→ **WHAT NEEDS TO BE DONE**: When you reach the line containing "You are a GUI", start transcribing exactly and continue through the last line of the data, skipping every picture.

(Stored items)
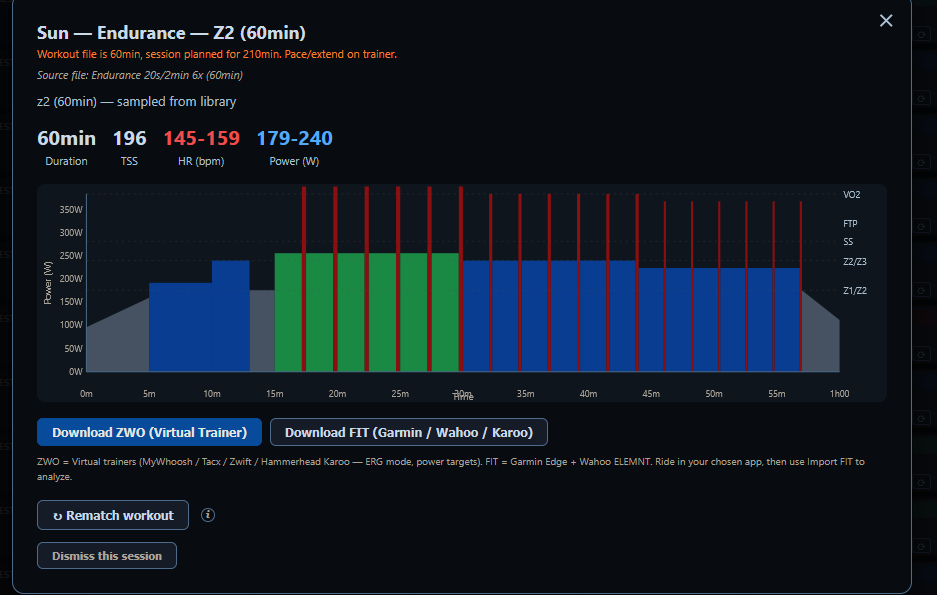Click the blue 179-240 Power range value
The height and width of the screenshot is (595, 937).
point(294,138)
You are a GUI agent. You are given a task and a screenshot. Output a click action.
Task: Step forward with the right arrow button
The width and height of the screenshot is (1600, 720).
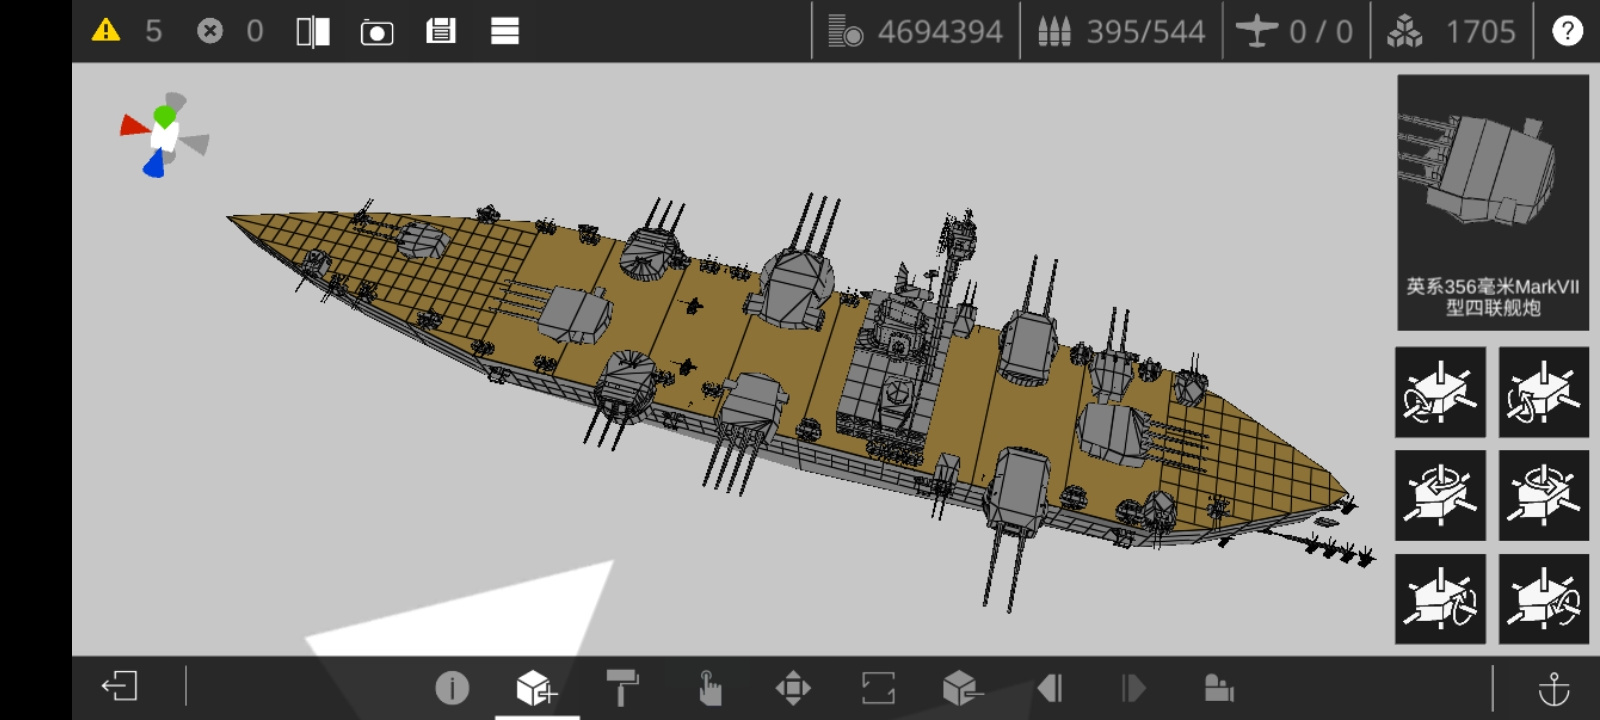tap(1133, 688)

→ **OUTPUT OF THE EXERCISE**:
You are a GUI agent. You are given a task and a screenshot. Output a click action.
Task: Step forward with the right arrow button
The width and height of the screenshot is (1600, 720).
tap(1133, 688)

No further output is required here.